THE EXERCISE: Reproduce every line of the material below word for word, in the same order.

Data entries
-=-=-
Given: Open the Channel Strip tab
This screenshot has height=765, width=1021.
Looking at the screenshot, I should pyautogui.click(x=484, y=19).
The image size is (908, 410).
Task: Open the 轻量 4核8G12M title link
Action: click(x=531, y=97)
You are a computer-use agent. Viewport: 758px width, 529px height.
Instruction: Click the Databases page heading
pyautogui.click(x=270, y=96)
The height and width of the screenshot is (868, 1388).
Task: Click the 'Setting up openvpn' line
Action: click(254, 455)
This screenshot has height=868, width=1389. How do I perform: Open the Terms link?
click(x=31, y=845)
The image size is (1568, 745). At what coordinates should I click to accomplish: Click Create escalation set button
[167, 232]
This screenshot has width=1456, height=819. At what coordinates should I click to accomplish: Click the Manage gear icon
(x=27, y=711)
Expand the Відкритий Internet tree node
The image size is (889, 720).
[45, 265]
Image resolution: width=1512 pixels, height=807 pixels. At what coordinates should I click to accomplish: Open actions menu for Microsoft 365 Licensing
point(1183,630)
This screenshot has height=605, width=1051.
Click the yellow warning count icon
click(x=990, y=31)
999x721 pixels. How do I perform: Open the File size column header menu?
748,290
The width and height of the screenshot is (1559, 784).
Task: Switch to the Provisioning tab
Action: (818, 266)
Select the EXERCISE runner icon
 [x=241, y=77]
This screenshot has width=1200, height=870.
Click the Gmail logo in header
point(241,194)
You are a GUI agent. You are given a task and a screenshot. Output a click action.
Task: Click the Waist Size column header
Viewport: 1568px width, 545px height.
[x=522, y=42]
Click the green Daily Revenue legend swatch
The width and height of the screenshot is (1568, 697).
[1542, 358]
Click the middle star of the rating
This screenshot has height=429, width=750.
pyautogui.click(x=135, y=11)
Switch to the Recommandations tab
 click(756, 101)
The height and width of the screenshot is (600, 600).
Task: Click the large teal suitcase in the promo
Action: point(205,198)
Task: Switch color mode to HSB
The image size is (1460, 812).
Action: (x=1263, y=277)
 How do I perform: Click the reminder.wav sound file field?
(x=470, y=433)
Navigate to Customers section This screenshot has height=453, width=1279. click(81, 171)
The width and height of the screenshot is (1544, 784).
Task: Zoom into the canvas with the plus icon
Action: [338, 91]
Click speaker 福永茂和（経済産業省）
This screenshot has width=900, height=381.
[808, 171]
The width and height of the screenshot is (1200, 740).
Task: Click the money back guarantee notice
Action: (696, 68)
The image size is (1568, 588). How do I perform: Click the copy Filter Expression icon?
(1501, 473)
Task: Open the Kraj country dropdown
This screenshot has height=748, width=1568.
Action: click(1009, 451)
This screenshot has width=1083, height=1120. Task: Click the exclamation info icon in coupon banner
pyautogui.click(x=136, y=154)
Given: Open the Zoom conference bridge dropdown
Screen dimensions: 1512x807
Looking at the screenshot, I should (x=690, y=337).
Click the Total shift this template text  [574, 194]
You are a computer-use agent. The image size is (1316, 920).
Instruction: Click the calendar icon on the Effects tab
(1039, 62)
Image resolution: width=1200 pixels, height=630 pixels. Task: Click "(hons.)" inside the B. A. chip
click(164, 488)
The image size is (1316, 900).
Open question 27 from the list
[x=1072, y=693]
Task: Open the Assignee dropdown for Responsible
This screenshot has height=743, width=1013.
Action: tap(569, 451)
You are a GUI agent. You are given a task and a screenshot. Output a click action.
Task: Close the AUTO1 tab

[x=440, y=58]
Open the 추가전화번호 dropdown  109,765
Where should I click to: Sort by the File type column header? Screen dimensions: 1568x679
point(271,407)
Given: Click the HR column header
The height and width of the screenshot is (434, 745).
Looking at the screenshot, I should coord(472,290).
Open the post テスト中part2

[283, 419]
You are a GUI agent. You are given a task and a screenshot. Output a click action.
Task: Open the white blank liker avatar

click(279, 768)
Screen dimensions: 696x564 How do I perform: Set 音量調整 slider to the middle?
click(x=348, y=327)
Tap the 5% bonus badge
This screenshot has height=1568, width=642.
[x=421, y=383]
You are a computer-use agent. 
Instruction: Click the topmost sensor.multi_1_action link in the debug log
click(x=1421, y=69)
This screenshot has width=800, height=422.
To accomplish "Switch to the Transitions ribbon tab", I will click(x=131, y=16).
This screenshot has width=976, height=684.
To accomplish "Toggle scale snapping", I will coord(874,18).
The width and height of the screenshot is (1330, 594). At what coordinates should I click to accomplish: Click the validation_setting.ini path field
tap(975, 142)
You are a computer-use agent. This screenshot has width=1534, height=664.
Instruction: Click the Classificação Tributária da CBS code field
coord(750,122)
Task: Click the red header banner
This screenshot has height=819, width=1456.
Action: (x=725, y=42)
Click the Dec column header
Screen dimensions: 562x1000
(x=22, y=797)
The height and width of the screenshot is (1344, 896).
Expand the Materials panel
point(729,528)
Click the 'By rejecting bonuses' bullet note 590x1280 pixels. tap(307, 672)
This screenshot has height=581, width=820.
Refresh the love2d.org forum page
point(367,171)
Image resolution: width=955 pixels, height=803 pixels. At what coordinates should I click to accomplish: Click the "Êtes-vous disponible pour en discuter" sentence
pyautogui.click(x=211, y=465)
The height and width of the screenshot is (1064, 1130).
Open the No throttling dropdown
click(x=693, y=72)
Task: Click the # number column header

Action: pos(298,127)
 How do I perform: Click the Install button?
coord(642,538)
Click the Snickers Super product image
-=-=-
FULL RESPONSE:
Given: Open the Channel Strip tab
This screenshot has height=765, width=1021.
Looking at the screenshot, I should pyautogui.click(x=484, y=19).
The image size is (908, 410).
Task: Open the 轻量 4核8G12M title link
Action: click(x=531, y=97)
You are a computer-use agent. Viewport: 758px width, 529px height.
Instruction: Click the Databases page heading
pyautogui.click(x=270, y=96)
The height and width of the screenshot is (868, 1388).
Task: Click the 'Setting up openvpn' line
Action: click(254, 455)
This screenshot has height=868, width=1389. How do I perform: Open the Terms link?
click(x=31, y=845)
The image size is (1568, 745). At what coordinates should I click to accomplish: Click Create escalation set button
[167, 232]
This screenshot has width=1456, height=819. At what coordinates should I click to accomplish: Click the Manage gear icon
(x=27, y=711)
Expand the Відкритий Internet tree node
The image size is (889, 720).
[45, 265]
Image resolution: width=1512 pixels, height=807 pixels. At what coordinates should I click to accomplish: Open actions menu for Microsoft 365 Licensing
point(1183,630)
This screenshot has height=605, width=1051.
Click the yellow warning count icon
click(x=990, y=31)
999x721 pixels. How do I perform: Open the File size column header menu?
748,290
The width and height of the screenshot is (1559, 784).
Task: Switch to the Provisioning tab
Action: (818, 266)
Select the EXERCISE runner icon
 [x=241, y=77]
This screenshot has width=1200, height=870.
Click the Gmail logo in header
point(241,194)
You are a GUI agent. You are given a task and a screenshot. Output a click action.
Task: Click the Waist Size column header
Viewport: 1568px width, 545px height.
[x=522, y=42]
Click the green Daily Revenue legend swatch
The width and height of the screenshot is (1568, 697).
[1542, 358]
Click the middle star of the rating
This screenshot has height=429, width=750.
pyautogui.click(x=135, y=11)
Switch to the Recommandations tab
 click(756, 101)
The height and width of the screenshot is (600, 600).
Task: Click the large teal suitcase in the promo
Action: point(205,198)
Task: Switch color mode to HSB
The image size is (1460, 812).
Action: (x=1263, y=277)
 How do I perform: Click the reminder.wav sound file field?
(x=470, y=433)
Navigate to Customers section This screenshot has height=453, width=1279. click(81, 171)
The width and height of the screenshot is (1544, 784).
Task: Zoom into the canvas with the plus icon
Action: [338, 91]
Click speaker 福永茂和（経済産業省）
This screenshot has width=900, height=381.
[808, 171]
The width and height of the screenshot is (1200, 740).
Task: Click the money back guarantee notice
Action: (696, 68)
The image size is (1568, 588). How do I perform: Click the copy Filter Expression icon?
(1501, 473)
Task: Open the Kraj country dropdown
This screenshot has height=748, width=1568.
Action: click(1009, 451)
This screenshot has width=1083, height=1120. Task: Click the exclamation info icon in coupon banner
pyautogui.click(x=136, y=154)
Given: Open the Zoom conference bridge dropdown
Screen dimensions: 1512x807
Looking at the screenshot, I should (x=690, y=337).
Click the Total shift this template text  [574, 194]
You are a computer-use agent. The image size is (1316, 920).
Instruction: Click the calendar icon on the Effects tab
(1039, 62)
Image resolution: width=1200 pixels, height=630 pixels. Task: Click "(hons.)" inside the B. A. chip
click(164, 488)
The image size is (1316, 900).
Open question 27 from the list
[x=1072, y=693]
Task: Open the Assignee dropdown for Responsible
This screenshot has height=743, width=1013.
Action: tap(569, 451)
You are a GUI agent. You are given a task and a screenshot. Output a click action.
Task: Close the AUTO1 tab

[x=440, y=58]
Open the 추가전화번호 dropdown  109,765
Where should I click to: Sort by the File type column header? Screen dimensions: 1568x679
point(271,407)
Given: Click the HR column header
The height and width of the screenshot is (434, 745).
Looking at the screenshot, I should coord(472,290).
Open the post テスト中part2

[283, 419]
You are a GUI agent. You are given a task and a screenshot. Output a click action.
Task: Open the white blank liker avatar

click(279, 768)
Screen dimensions: 696x564 How do I perform: Set 音量調整 slider to the middle?
click(x=348, y=327)
Tap the 5% bonus badge
This screenshot has height=1568, width=642.
[x=421, y=383]
You are a computer-use agent. 
Instruction: Click the topmost sensor.multi_1_action link in the debug log
click(x=1421, y=69)
This screenshot has width=800, height=422.
To accomplish "Switch to the Transitions ribbon tab", I will click(x=131, y=16).
This screenshot has width=976, height=684.
To accomplish "Toggle scale snapping", I will coord(874,18).
The width and height of the screenshot is (1330, 594). At what coordinates should I click to accomplish: Click the validation_setting.ini path field
tap(975, 142)
You are a computer-use agent. This screenshot has width=1534, height=664.
Instruction: Click the Classificação Tributária da CBS code field
coord(750,122)
Task: Click the red header banner
This screenshot has height=819, width=1456.
Action: (x=725, y=42)
Click the Dec column header
Screen dimensions: 562x1000
(x=22, y=797)
The height and width of the screenshot is (1344, 896).
Expand the Materials panel
point(729,528)
Click the 'By rejecting bonuses' bullet note 590x1280 pixels. tap(307, 672)
This screenshot has height=581, width=820.
Refresh the love2d.org forum page
point(367,171)
Image resolution: width=955 pixels, height=803 pixels. At what coordinates should I click to accomplish: Click the "Êtes-vous disponible pour en discuter" sentence
pyautogui.click(x=211, y=465)
The height and width of the screenshot is (1064, 1130).
Open the No throttling dropdown
click(x=693, y=72)
Task: Click the # number column header

Action: pos(298,127)
 How do I perform: Click the Install button?
coord(642,538)
Click the Snickers Super product image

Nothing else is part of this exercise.